(Data excerpts)
--------
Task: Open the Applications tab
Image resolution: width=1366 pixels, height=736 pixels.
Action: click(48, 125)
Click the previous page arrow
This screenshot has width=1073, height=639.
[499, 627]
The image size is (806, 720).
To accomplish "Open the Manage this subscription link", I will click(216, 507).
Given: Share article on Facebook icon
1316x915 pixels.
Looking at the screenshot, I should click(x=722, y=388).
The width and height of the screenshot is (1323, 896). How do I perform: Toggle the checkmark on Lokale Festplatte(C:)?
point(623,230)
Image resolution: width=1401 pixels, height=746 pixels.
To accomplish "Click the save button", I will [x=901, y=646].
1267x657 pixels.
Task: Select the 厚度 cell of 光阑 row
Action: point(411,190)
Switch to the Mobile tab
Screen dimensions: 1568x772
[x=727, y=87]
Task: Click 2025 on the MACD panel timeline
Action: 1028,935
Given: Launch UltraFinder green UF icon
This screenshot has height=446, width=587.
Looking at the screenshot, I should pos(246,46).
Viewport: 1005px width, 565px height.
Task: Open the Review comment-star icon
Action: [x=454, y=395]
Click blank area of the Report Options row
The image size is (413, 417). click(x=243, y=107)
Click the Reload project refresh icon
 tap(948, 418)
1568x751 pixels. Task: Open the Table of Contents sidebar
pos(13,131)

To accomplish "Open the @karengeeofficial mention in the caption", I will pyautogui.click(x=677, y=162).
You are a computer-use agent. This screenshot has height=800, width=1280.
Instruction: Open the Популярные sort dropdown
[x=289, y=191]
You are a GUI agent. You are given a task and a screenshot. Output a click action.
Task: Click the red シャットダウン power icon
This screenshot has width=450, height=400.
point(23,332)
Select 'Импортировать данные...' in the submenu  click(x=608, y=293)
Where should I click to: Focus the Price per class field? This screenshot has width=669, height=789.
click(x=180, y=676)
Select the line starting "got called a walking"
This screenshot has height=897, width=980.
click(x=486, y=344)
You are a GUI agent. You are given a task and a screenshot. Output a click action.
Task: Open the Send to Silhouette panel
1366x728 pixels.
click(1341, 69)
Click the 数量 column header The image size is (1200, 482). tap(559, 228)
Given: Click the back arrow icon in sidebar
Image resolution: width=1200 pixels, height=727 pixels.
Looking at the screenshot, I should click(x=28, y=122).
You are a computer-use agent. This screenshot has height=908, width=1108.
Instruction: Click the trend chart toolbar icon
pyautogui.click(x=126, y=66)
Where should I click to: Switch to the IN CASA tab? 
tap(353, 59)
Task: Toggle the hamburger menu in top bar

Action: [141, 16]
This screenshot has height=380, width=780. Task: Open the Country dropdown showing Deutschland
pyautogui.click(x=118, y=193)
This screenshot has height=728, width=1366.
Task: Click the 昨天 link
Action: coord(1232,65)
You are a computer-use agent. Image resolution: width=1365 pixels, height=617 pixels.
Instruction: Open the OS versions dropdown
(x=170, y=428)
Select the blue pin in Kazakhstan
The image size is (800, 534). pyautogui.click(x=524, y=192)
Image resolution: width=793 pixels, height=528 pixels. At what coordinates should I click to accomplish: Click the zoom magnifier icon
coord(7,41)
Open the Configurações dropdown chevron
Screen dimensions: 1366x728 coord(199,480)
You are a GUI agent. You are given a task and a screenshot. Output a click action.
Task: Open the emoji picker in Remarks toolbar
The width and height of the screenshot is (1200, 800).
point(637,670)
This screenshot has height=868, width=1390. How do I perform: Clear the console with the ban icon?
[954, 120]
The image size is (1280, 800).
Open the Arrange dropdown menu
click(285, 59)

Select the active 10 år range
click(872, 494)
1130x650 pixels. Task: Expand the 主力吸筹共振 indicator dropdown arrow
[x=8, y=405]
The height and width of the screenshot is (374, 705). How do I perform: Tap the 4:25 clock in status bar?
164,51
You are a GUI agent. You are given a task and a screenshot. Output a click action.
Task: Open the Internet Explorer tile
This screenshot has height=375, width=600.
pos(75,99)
--------
=== Your instructions ===
Match on "computer" and copy out every line of the entries that contains it.

=== Reply to the task ===
You are a computer-use agent. This screenshot has height=800, width=1280.
You are a computer-use agent. This screenshot has height=908, width=1108.
You are a computer-use agent. Image resolution: width=1365 pixels, height=617 pixels.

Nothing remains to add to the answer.